Neptune documentation says they support "Set" property cardinality only on property data imported via CSV, which means there is no way that a newly arrived property value could overwrite the old property value on the same vertex, on the same property.
For example, if the first CSV imports
~id,~label,age
Marko,person,29
then Marko has a birthday & a second CSV imports
~id,~label,age
Marko,person,30
'Marko' vertex 'age' property will contain both age values, which doesn't seem useful.
AWS says this (collapsing Set to Single cardinality properties (keeping the last arrived value only) needs to be done with post-processing, via Gremlin traversals.
Does this mean that there should be a traversal that continuously scanning Vertexes with multiple (Set) properties and set the property once again with Single cardinality, with the last value possible? IF so, what is the optimal Gremlin query to do do that?
In pseudo-Gremlin i'd imagine something like:
g.V().property(single, properties(*), _.tail())

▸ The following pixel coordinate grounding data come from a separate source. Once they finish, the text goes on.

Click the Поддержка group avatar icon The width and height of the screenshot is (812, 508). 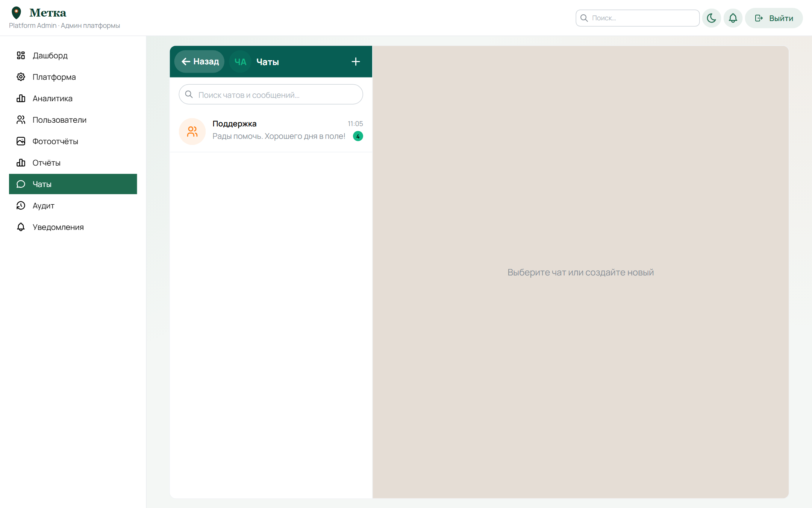coord(192,131)
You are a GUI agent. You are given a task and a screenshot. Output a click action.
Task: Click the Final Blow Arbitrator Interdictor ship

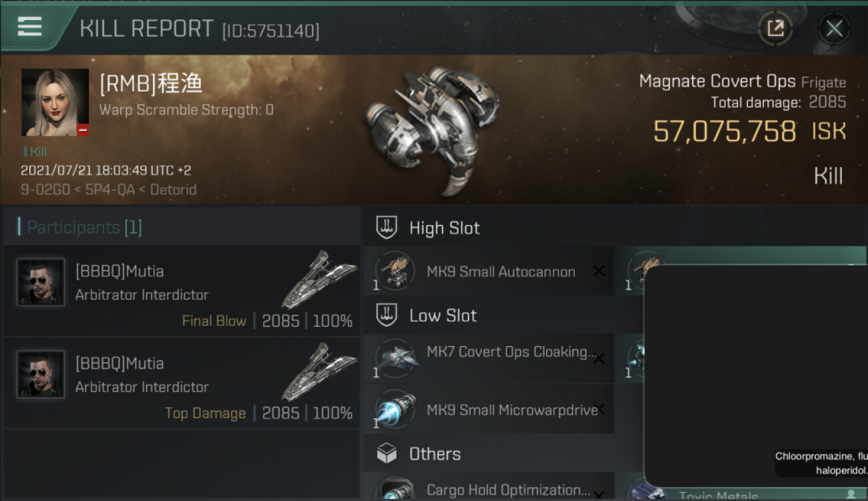click(318, 279)
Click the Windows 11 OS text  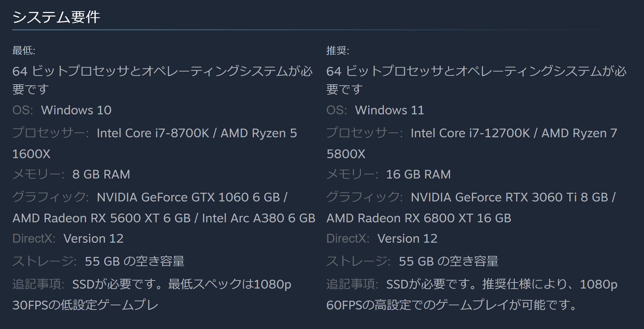pos(389,110)
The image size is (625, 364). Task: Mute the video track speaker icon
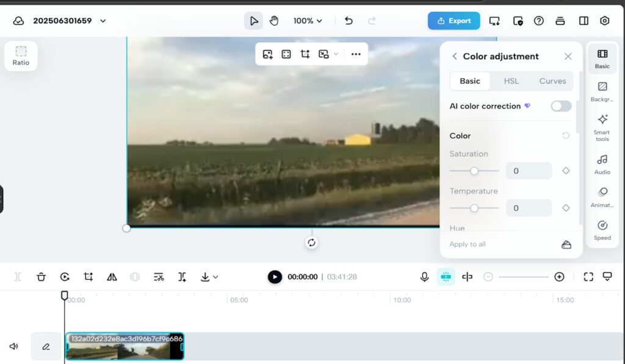pos(13,346)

Is there a guarantee at all that Set-cardinality properties are always listed in order of arrival?
Or am i completely on the wrong track here.
Any help would be appreciated.
Update: So the best thing i was able to come with up so far is still far from a perfect solution, but it still might be useful for someone in my shoes.
In Plan A if we happen to know the property names and the order of arrival does not matter at all (just want single cardinality on these props), the traversal for all vertexes could be something like:
g.V().has(${propname}).where(property(single, ${propname}, properties(${propname}).value().order().tail() ) )
The plan B is to collect new property values under temporary property names in the same vertex (eg. starting with _), and traverse through vertexes having such temporary property names and set original properties with their tailed values with single cardinality:
g.V().has(${temp_propname}).where(property(single, ${propname}, properties(${temp_propname}).value().order().tail() ) ).properties('temp_propname').drop()
The Plan C, which would be the coolest, but unfortunately does not work, is to keep collecting property values in a dedicated vertex, with epoch timestamps as property names, and property values as their values:
g.V(${vertexid}).out('has_propnames').properties()
==>vp[1542827843->value1]
==>vp[1542827798->value2]
==>vp[1542887080->latestvalue]
and sort the property names (keys), take the last one, and use its value to keep THE main vertex property value up-to-date with the latest value:
g.V().has(${propname}).where(out(${has_these_properties}).count().is(gt(0))).where(property(single, ${propname}, out(${has_these_properties}).properties().value( out(${has_these_properties}).properties().keys().order().tail() ) ) )
Looks like the parameter for value() step must be constant, it can't use the outcome of another traversal as parameter, so i could not get this working. Perhaps someone with more Gremlin experience know a workaround for this.